Case in point: a friend recently sent me a TED talk by Dan Harris, called, “The Benefits of Not Being a Jerk to Yourself.” Harris is an ex-ABC news anchor who famously had a panic attack on the air. In a subsequent quest for self-discovery and healing, he underwent a comprehensive assessment of his behaviors and traits. The results of the assessment were brutal. The report painted a picture of a man who was such a jerk to so many people that the reading of it made his wife cry. Intent on becoming less of a jerk, Harris underwent therapy, read a barrage of books, and, finally, enrolled in a nine-day silent meditation workshop.

This is what he learned: that being kind to oneself—by which he means putting an end to self-hate and self-flagellation—immediately improves our outlook. And when we improve our outlook, we become kinder to others. When we are kinder to others, it further improves our outlook, which makes us even kinder to others. You can see where he’s going with this: kindness is a ladder that builds on itself.

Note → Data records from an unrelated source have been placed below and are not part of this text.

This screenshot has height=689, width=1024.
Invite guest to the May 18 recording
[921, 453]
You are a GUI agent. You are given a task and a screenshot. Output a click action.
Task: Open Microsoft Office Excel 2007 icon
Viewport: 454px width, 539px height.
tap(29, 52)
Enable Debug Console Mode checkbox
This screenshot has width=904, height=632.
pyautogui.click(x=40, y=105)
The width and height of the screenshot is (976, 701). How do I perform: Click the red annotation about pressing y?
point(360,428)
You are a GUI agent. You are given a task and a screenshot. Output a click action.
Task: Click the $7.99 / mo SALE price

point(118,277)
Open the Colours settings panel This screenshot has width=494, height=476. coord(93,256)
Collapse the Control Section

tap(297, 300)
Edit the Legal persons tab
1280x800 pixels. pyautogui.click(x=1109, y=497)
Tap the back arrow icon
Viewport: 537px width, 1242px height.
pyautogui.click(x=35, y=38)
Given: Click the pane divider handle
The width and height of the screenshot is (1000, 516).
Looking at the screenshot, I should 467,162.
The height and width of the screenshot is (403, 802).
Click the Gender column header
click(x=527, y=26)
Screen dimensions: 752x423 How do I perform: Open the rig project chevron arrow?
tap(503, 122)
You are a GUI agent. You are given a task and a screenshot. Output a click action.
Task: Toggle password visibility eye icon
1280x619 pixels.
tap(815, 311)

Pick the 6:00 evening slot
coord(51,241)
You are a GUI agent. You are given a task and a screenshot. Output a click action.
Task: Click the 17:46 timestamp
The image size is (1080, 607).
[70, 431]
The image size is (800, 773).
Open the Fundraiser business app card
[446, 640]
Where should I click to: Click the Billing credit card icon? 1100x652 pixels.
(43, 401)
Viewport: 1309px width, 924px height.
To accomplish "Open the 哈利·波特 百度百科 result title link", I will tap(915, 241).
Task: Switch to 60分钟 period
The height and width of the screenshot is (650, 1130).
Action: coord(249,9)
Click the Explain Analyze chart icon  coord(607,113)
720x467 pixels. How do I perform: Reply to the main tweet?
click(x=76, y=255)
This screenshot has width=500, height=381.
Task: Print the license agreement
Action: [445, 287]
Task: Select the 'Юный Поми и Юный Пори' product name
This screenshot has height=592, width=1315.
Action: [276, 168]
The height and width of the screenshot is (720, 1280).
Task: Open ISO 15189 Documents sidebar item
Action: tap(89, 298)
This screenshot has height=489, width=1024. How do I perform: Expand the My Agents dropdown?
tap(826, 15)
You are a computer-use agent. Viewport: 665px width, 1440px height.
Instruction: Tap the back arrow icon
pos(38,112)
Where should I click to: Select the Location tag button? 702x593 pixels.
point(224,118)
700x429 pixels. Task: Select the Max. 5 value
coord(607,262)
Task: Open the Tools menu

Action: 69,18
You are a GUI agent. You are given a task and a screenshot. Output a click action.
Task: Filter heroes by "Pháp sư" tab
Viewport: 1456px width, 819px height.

The point is, our brains and heart are not cast in bronze or concrete. We are behaviorally, emotionally, and intellectually flexible beings, whose greatest claim to fame is our ability to think about our thinking, and about our behavior. Sure, it sucks to see the rigidity in myself that drives me bonkers in other people. But it’s awesome to be able to see great traits in others I want to, and can, emulate.

I was fortunate to get an outpouring of kindness and compassion from friends and strangers after my accident. It reminded me of the importance of doing the same for others. Because, I see now, it isn’t by accident that the fog recedes, but by a generous amalgam of light and warmth.